Renowned poet Kim Ji-ha, a dissident figure who spoke out against the military dictatorship of the 1960s and ‘70s, died Sunday at the age of 81.
Kim had been suffering from an unspecified illness for the past year before he passed away at his home in Wonju, Gangwon Province, according to the Toji Cultural Foundation. The foundation, which supports Korean writers and scholars, was named after the novel “Toji” written by the late Park Kyong-ni, who was also Kim’s mother-in-law.
Kim, who was born Kim Yeong-il in 1941, is best known for his poem, “With a Burning Thirst,” which depicts the narrator’s aspiration for democracy. He was imprisoned multiple times in the 1960s and ‘70s while fighting the authoritarian regime of then-President Park Chung-hee.
Kim Ji-ha (Yonhap)
He received a death sentence in 1974 in violation of the National Security Law, for supposedly instigating students to cooperate with North Korea in overthrowing the government. Kim was released 10 months later after international institutions rallied to alleviate his punishment.
A 2013 retrial by local court ruled that he was not guilty of the said charges, citing lack of evidence to prove the allegations.
Despite Kim’s outspoken calls for democracy, he remains a divisive figure.

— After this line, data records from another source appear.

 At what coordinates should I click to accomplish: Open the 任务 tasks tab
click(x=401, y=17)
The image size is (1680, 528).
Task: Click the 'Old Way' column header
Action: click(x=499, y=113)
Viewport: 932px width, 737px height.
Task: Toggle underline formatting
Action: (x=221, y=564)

He was embroiled in a nationwide controversy for a column he wrote in 1991 in which he condemned a spate of suicide deaths by young workers and students. The suicides were in protest of the violent police crackdown that resulted in a student’s death in 1987.
In 2012, the poet shocked the nation again when he announced his support for conservative presidential candidate Park Geun-hye -- the daughter of Park Chung-hee who eventually won the race -- while hitting out at rivals Moon Jae-in and Ahn Cheol-soo.